━━━━━ EXTRAIT DE PAGE ━━━━━

* attention, ce texte contient des témoignages d'abus
sexuel*
Il y a quelques années, j'ai été agressée sexuellement par une
personne que je connaissais peu mais en qui j'avais confiance. Puis
une relation d'emprise et de rabaissement a été maintenue de la
part de cette personne, qui se prenait pour un Pygmalion.
Tout ceci a eu des incidences sur l'ensemble de ma vie depuis des
années.
Dans ce contexte j'ai eu peur de toute relation humaine et je me
suis tenue plus ou moins à l'écart du monde pendant des années.
Plus récemment, deux personnes qui furent mes amis et qui étaient
au courant de cela, n'ont pas hésité à m'enfoncer quand je me suis
remise en couple pour la première fois depuis des années, et à
soutenir des personnes prétendument féministes qui m'ont insulté
de « pétasse » pour la simple raison que je me mette en
couple.
Ce mois de Mars a été l'occasion de commencer à retirer une
muselière que je porte encore et encore. J'aimerai l'enlever une
bonne fois pour toute ce soir en adressant un texte à ce Pygmalion.

━━━━━ ENREGISTREMENTS ━━━━━

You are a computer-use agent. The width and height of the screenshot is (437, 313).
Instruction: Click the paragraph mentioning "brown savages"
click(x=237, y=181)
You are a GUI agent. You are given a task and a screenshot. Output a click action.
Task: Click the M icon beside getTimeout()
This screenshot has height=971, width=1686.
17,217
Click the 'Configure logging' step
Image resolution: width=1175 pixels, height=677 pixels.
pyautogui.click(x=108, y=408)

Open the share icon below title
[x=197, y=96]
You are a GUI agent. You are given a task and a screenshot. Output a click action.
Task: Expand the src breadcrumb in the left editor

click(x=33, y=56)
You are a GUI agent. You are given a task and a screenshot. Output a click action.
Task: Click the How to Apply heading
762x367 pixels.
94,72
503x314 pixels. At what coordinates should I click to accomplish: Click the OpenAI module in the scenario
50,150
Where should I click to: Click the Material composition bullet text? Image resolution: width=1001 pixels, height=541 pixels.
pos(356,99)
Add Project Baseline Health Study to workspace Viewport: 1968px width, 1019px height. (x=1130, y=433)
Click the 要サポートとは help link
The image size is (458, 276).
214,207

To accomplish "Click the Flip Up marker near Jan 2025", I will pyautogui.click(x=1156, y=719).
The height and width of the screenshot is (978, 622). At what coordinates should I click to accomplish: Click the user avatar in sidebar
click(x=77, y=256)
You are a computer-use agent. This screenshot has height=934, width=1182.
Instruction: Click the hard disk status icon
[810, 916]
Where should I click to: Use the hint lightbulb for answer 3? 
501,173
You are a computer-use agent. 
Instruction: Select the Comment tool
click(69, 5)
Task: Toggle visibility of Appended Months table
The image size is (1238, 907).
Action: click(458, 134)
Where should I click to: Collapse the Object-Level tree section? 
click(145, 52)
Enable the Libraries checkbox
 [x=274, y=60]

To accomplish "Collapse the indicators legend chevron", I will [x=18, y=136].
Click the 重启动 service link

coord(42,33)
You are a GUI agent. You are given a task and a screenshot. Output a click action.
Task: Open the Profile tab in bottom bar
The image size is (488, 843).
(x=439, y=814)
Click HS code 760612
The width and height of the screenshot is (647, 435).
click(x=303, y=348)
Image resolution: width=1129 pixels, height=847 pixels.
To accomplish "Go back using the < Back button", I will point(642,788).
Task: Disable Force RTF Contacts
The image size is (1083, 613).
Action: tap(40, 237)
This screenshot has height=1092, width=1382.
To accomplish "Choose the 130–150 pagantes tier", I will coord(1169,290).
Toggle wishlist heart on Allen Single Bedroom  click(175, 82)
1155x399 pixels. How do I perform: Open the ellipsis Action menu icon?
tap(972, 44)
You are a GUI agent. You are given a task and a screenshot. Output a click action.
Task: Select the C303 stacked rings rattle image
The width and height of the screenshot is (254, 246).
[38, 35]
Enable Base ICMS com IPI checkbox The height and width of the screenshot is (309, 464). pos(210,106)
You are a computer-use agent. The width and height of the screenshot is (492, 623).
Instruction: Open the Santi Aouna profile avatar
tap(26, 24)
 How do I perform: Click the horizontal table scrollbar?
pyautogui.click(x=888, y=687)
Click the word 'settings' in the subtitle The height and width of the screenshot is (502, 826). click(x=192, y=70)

━━━━━

▶ _CONSIGNE A_
D'après le témoignage, pour quelle raison des personnes prétendument féministes ont-elles traité la narratrice de « pétasse » ?
▶ _CONSIGNE B_
Poursuivez le témoignage à partir de sa dernière phrase.

▶ _RÉPONSE A_
Pour la simple raison qu'elle se mettait en couple.

▶ _RÉPONSE B_
Désolée par avance pour ce texte, à la fois flou et pesant.
*
A toi, mon oppresseur, mon Pygmalion, le Lord Henry qui a voulu
faire de moi sa vision de Dorian Gray.
Mon quotidien aujourd'hui aurait sans doute était très différent
si tu n'avais pas franchi les portes de ma vie, de ma confiance, et
finalement de ma chambre.
Sans prévenir, sans demander la permission. Sans demander mon
consentement.
Je te dois tellement, comme tu me l'as rappelé sans relâche.
Oui.
Je te dois ma seconde agression sexuelle par une tierce personne
(la première te reviendra de droit), à force d'avoir joué à
brouiller les pistes de mon esprit et à ne plus savoir comment je
devais me comporter pour respecter ta volonté ni la mienne, à ne
plus savoir que j'avais le droit de dire "non".
Le flou dans le respect que je me devais à moi-même et les
limites que je devais imposer aux autres.
Les attitudes qu'il aurait était approprié d'avoir.
Je te dois aussi sept années de terreurs, d'angoisses, de maux de
ventre, de mensonges à moi-même et aux autres pour te préserver.
De peur des hommes. De peur des gens tout court.
Je te dois ces quelques dessins de chaperons rouges érotiques,
comme des messages cachés pour essayer d'attirer l'attention des
gens à l'extérieur, comme une bouteille à la mer très bien
cachée.
Ces chaperons qui auront suscités, au delà de quelques regards
lubriques en festivals non-souhaités et inattendus, quelques phrases
dédaigneuses : "C'est pas TOI, ça".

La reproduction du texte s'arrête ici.